Top of DATASET EXTRACT

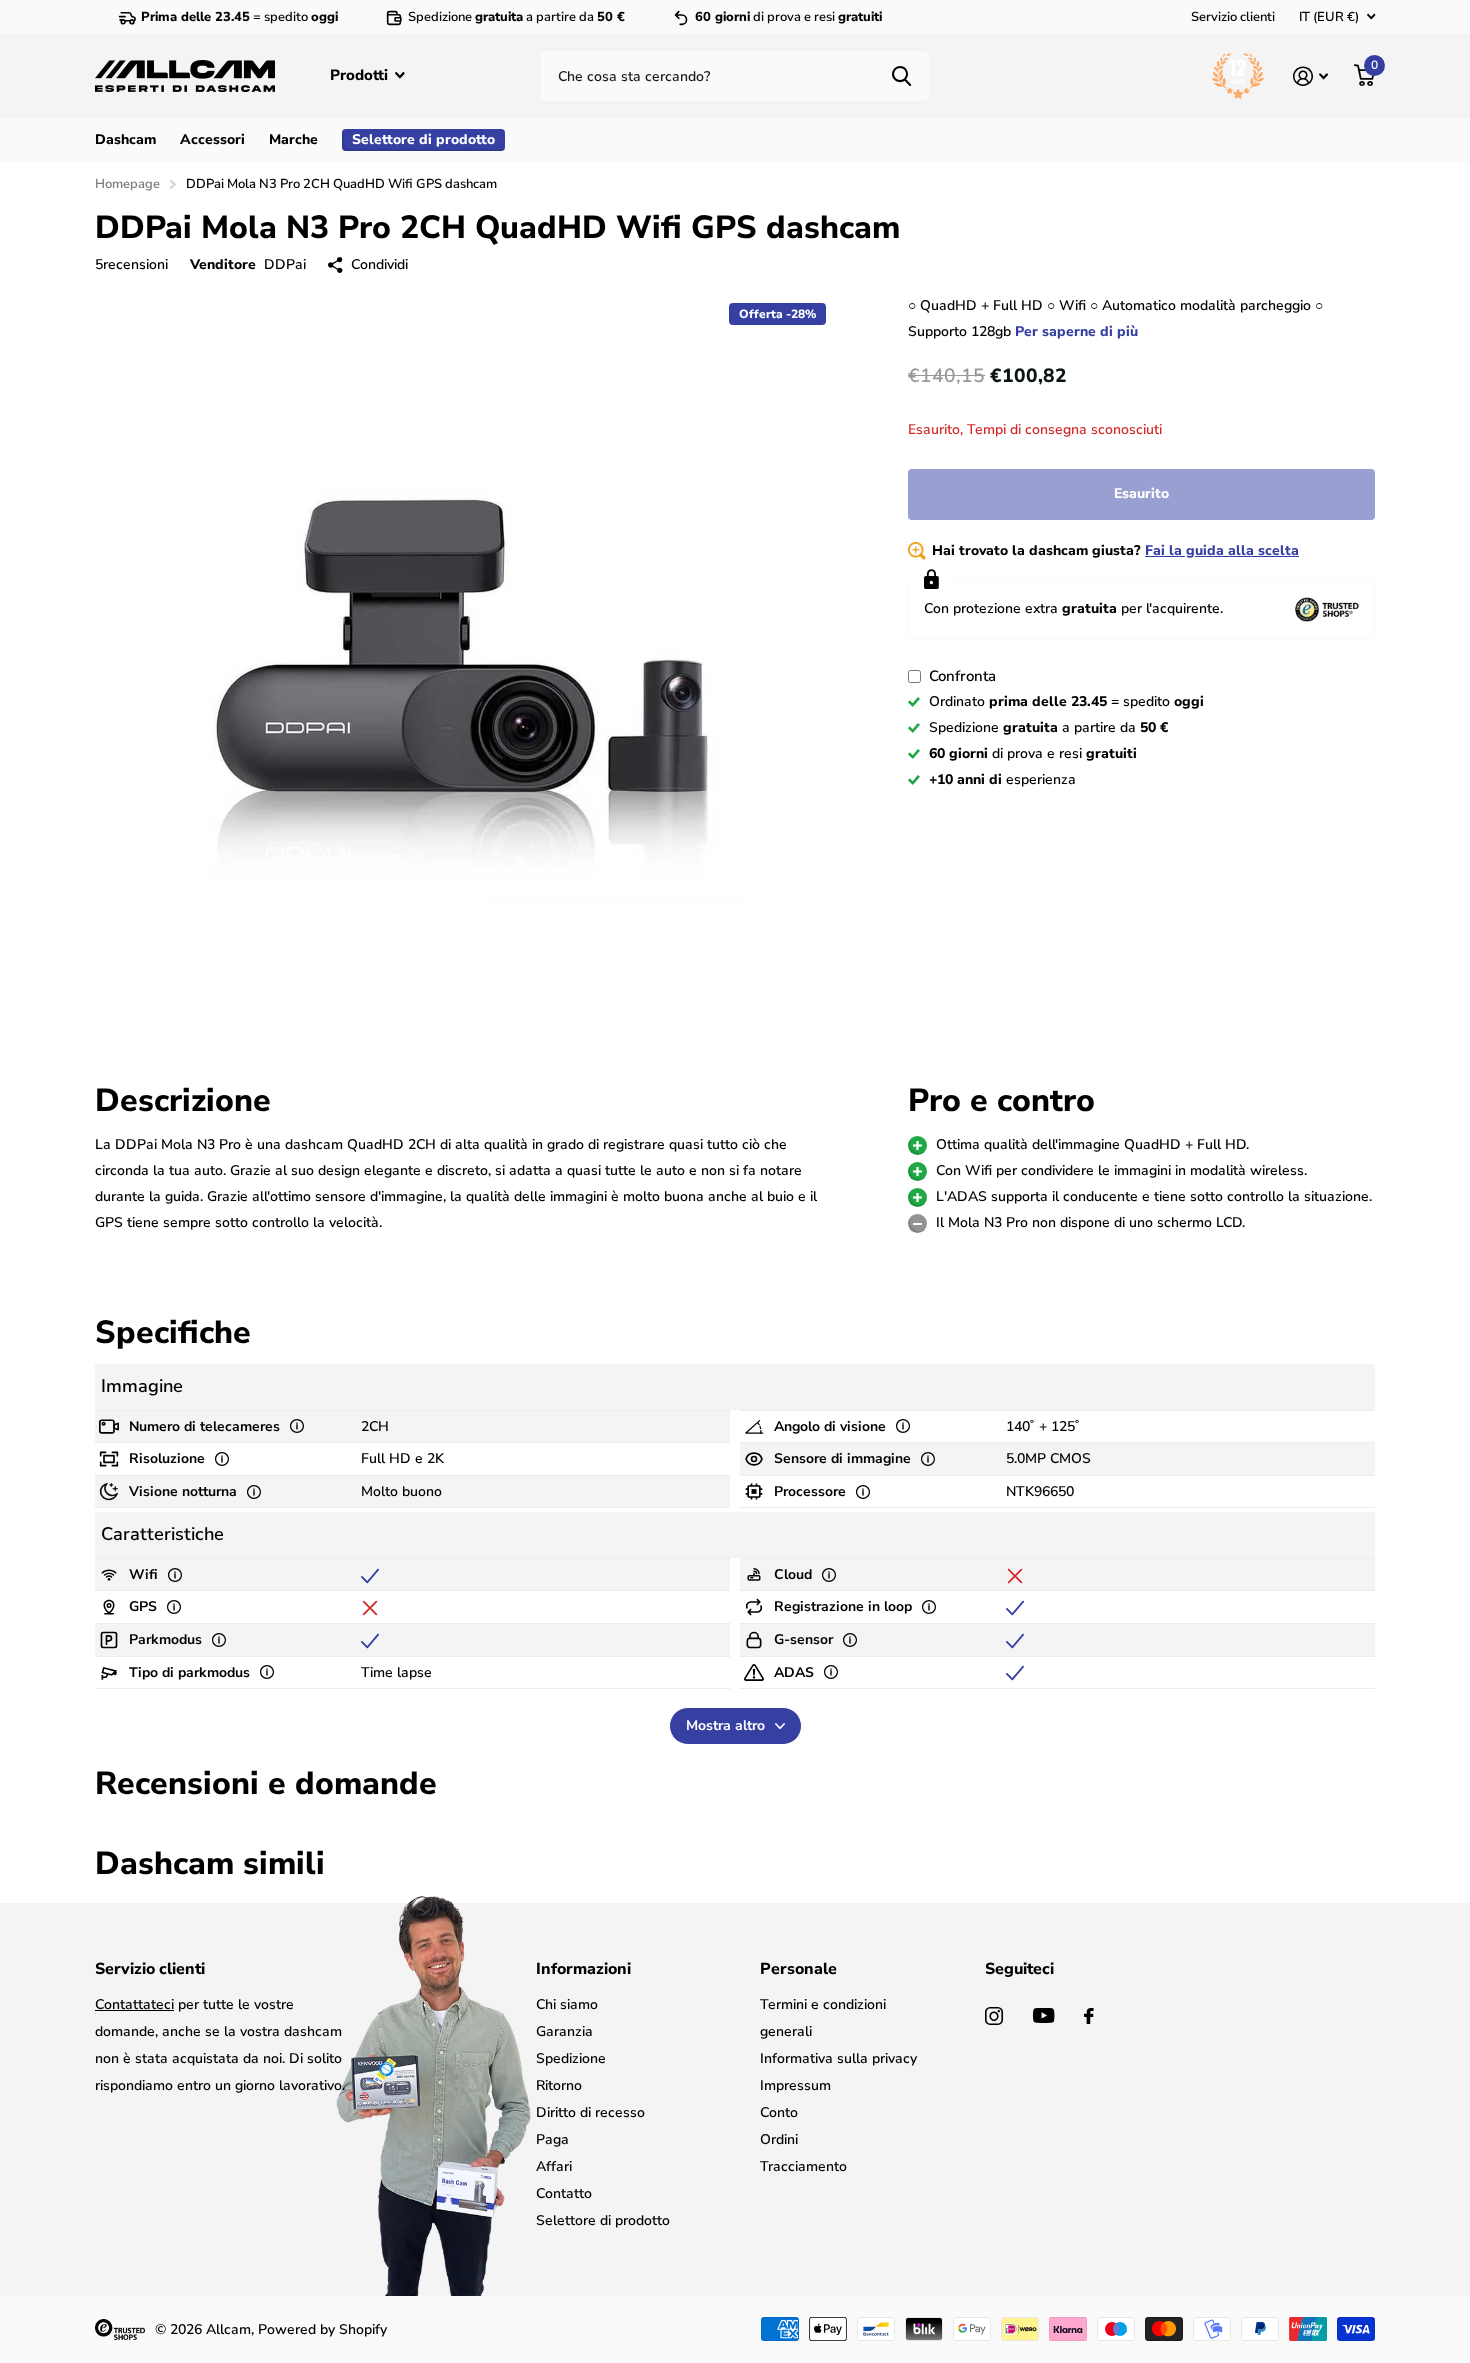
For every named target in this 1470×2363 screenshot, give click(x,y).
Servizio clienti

Bottom of DATASET EXTRACT
Top of DATASET EXTRACT

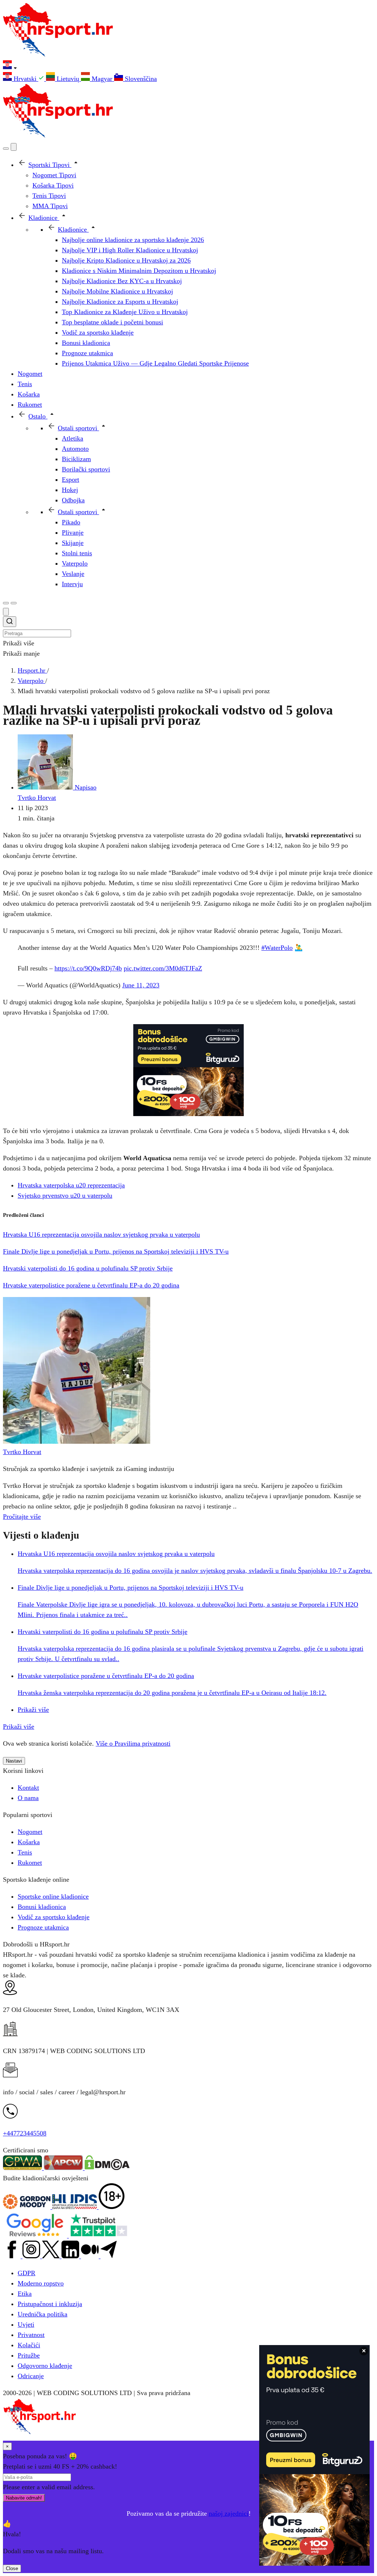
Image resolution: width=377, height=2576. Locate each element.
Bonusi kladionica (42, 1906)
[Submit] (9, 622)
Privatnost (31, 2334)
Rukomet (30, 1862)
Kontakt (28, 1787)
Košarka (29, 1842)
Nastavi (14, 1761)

Bottom of DATASET EXTRACT

• [ACTIVITY]: Among the entries above, copy exactly only the lines starting with the one containing "For every named" and going through the one containing "Servizio clienti", both ends included.

• [YOUR RESPONSE]:
For every named target in this 1470×2363 screenshot, give click(x,y).
Servizio clienti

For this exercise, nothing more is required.